- [Problem to solve] Go through the data below and retype all of it exactly.

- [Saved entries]
########
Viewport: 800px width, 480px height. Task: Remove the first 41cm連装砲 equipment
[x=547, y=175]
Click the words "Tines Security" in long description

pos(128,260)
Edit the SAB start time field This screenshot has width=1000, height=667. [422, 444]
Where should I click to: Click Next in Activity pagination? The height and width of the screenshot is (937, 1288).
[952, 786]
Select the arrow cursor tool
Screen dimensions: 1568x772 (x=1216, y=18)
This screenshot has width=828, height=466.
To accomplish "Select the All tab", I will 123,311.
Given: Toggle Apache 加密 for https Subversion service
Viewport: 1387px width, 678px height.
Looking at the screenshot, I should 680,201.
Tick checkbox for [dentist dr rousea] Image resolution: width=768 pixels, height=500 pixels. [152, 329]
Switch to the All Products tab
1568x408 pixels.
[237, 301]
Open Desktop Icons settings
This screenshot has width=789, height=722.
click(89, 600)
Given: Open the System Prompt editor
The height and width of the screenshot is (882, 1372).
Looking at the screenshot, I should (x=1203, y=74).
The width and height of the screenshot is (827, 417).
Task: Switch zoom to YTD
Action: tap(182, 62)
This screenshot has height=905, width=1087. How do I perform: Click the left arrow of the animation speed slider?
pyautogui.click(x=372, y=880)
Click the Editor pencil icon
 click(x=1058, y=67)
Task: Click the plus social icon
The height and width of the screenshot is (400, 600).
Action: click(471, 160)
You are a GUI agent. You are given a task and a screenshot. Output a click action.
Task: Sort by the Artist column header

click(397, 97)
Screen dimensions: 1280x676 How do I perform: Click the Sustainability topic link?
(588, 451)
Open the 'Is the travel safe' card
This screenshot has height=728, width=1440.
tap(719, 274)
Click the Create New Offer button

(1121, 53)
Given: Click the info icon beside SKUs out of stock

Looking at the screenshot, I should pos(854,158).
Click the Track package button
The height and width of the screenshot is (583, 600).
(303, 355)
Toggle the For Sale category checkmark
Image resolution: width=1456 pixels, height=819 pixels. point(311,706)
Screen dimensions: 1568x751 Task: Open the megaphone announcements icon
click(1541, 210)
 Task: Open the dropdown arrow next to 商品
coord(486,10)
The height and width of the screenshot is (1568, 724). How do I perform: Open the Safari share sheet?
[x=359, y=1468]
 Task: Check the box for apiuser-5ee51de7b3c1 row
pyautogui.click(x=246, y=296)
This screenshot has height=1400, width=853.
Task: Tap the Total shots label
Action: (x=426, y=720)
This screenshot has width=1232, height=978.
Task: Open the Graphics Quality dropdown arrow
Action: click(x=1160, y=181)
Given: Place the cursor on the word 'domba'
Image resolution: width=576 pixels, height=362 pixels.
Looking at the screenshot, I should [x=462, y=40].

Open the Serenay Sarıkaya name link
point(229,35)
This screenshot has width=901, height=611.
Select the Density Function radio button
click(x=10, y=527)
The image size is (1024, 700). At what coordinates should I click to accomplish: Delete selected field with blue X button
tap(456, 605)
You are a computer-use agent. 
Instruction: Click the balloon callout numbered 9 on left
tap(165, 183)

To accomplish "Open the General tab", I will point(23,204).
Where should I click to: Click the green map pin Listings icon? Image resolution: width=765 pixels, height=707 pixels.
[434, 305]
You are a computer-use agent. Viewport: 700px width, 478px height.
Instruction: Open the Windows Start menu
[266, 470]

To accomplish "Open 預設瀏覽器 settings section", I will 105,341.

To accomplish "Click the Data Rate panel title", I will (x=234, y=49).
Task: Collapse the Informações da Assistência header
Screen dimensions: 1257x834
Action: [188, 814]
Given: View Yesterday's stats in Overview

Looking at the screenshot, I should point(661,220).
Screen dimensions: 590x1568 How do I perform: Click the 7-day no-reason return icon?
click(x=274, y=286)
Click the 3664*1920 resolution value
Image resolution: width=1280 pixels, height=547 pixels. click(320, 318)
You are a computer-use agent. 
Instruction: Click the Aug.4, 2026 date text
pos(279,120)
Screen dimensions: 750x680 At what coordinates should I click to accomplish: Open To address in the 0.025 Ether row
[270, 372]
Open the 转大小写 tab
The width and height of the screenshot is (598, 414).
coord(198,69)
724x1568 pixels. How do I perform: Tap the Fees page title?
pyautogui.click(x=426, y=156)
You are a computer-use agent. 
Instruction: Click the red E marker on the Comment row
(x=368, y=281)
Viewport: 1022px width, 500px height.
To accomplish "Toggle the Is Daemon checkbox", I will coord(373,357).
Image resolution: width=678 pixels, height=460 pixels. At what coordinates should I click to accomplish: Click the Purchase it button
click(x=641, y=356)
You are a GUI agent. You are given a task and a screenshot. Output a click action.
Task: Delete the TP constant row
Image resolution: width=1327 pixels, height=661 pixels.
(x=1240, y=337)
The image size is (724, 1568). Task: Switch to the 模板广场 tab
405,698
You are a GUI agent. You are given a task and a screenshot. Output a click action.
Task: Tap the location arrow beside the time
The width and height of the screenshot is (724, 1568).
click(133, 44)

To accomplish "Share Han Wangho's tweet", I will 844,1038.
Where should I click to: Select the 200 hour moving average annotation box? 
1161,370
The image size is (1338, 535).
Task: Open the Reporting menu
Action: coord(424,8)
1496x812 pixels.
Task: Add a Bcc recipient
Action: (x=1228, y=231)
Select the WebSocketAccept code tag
########
- [Your solution]
Viewport: 800px width, 480px height. Task: Remove the first 41cm連装砲 equipment
[x=547, y=175]
Click the words "Tines Security" in long description

pos(128,260)
Edit the SAB start time field This screenshot has width=1000, height=667. [422, 444]
Where should I click to: Click Next in Activity pagination? The height and width of the screenshot is (937, 1288).
[952, 786]
Select the arrow cursor tool
Screen dimensions: 1568x772 (x=1216, y=18)
This screenshot has width=828, height=466.
To accomplish "Select the All tab", I will 123,311.
Given: Toggle Apache 加密 for https Subversion service
Viewport: 1387px width, 678px height.
Looking at the screenshot, I should 680,201.
Tick checkbox for [dentist dr rousea] Image resolution: width=768 pixels, height=500 pixels. [152, 329]
Switch to the All Products tab
1568x408 pixels.
[237, 301]
Open Desktop Icons settings
This screenshot has width=789, height=722.
click(89, 600)
Given: Open the System Prompt editor
The height and width of the screenshot is (882, 1372).
Looking at the screenshot, I should (x=1203, y=74).
The width and height of the screenshot is (827, 417).
Task: Switch zoom to YTD
Action: tap(182, 62)
This screenshot has height=905, width=1087. How do I perform: Click the left arrow of the animation speed slider?
pyautogui.click(x=372, y=880)
Click the Editor pencil icon
 click(x=1058, y=67)
Task: Click the plus social icon
The height and width of the screenshot is (400, 600).
Action: click(471, 160)
You are a GUI agent. You are given a task and a screenshot. Output a click action.
Task: Sort by the Artist column header

click(397, 97)
Screen dimensions: 1280x676 How do I perform: Click the Sustainability topic link?
(588, 451)
Open the 'Is the travel safe' card
This screenshot has height=728, width=1440.
tap(719, 274)
Click the Create New Offer button

(1121, 53)
Given: Click the info icon beside SKUs out of stock

Looking at the screenshot, I should pos(854,158).
Click the Track package button
The height and width of the screenshot is (583, 600).
(303, 355)
Toggle the For Sale category checkmark
Image resolution: width=1456 pixels, height=819 pixels. point(311,706)
Screen dimensions: 1568x751 Task: Open the megaphone announcements icon
click(1541, 210)
 Task: Open the dropdown arrow next to 商品
coord(486,10)
The height and width of the screenshot is (1568, 724). How do I perform: Open the Safari share sheet?
[x=359, y=1468]
 Task: Check the box for apiuser-5ee51de7b3c1 row
pyautogui.click(x=246, y=296)
This screenshot has height=1400, width=853.
Task: Tap the Total shots label
Action: (x=426, y=720)
This screenshot has width=1232, height=978.
Task: Open the Graphics Quality dropdown arrow
Action: click(x=1160, y=181)
Given: Place the cursor on the word 'domba'
Image resolution: width=576 pixels, height=362 pixels.
Looking at the screenshot, I should [x=462, y=40].

Open the Serenay Sarıkaya name link
point(229,35)
This screenshot has width=901, height=611.
Select the Density Function radio button
click(x=10, y=527)
The image size is (1024, 700). At what coordinates should I click to accomplish: Delete selected field with blue X button
tap(456, 605)
You are a computer-use agent. 
Instruction: Click the balloon callout numbered 9 on left
tap(165, 183)

To accomplish "Open the General tab", I will point(23,204).
Where should I click to: Click the green map pin Listings icon? Image resolution: width=765 pixels, height=707 pixels.
[434, 305]
You are a computer-use agent. Viewport: 700px width, 478px height.
Instruction: Open the Windows Start menu
[266, 470]

To accomplish "Open 預設瀏覽器 settings section", I will 105,341.

To accomplish "Click the Data Rate panel title", I will (x=234, y=49).
Task: Collapse the Informações da Assistência header
Screen dimensions: 1257x834
Action: [188, 814]
Given: View Yesterday's stats in Overview

Looking at the screenshot, I should point(661,220).
Screen dimensions: 590x1568 How do I perform: Click the 7-day no-reason return icon?
click(x=274, y=286)
Click the 3664*1920 resolution value
Image resolution: width=1280 pixels, height=547 pixels. click(320, 318)
You are a computer-use agent. 
Instruction: Click the Aug.4, 2026 date text
pos(279,120)
Screen dimensions: 750x680 At what coordinates should I click to accomplish: Open To address in the 0.025 Ether row
[270, 372]
Open the 转大小写 tab
The width and height of the screenshot is (598, 414).
coord(198,69)
724x1568 pixels. How do I perform: Tap the Fees page title?
pyautogui.click(x=426, y=156)
You are a computer-use agent. 
Instruction: Click the red E marker on the Comment row
(x=368, y=281)
Viewport: 1022px width, 500px height.
To accomplish "Toggle the Is Daemon checkbox", I will coord(373,357).
Image resolution: width=678 pixels, height=460 pixels. At what coordinates should I click to accomplish: Click the Purchase it button
click(x=641, y=356)
You are a GUI agent. You are given a task and a screenshot. Output a click action.
Task: Delete the TP constant row
Image resolution: width=1327 pixels, height=661 pixels.
(x=1240, y=337)
The image size is (724, 1568). Task: Switch to the 模板广场 tab
405,698
You are a GUI agent. You are given a task and a screenshot. Output a click action.
Task: Tap the location arrow beside the time
The width and height of the screenshot is (724, 1568).
click(133, 44)

To accomplish "Share Han Wangho's tweet", I will 844,1038.
Where should I click to: Select the 200 hour moving average annotation box? 
1161,370
The image size is (1338, 535).
Task: Open the Reporting menu
Action: coord(424,8)
1496x812 pixels.
Task: Add a Bcc recipient
Action: (x=1228, y=231)
Select the WebSocketAccept code tag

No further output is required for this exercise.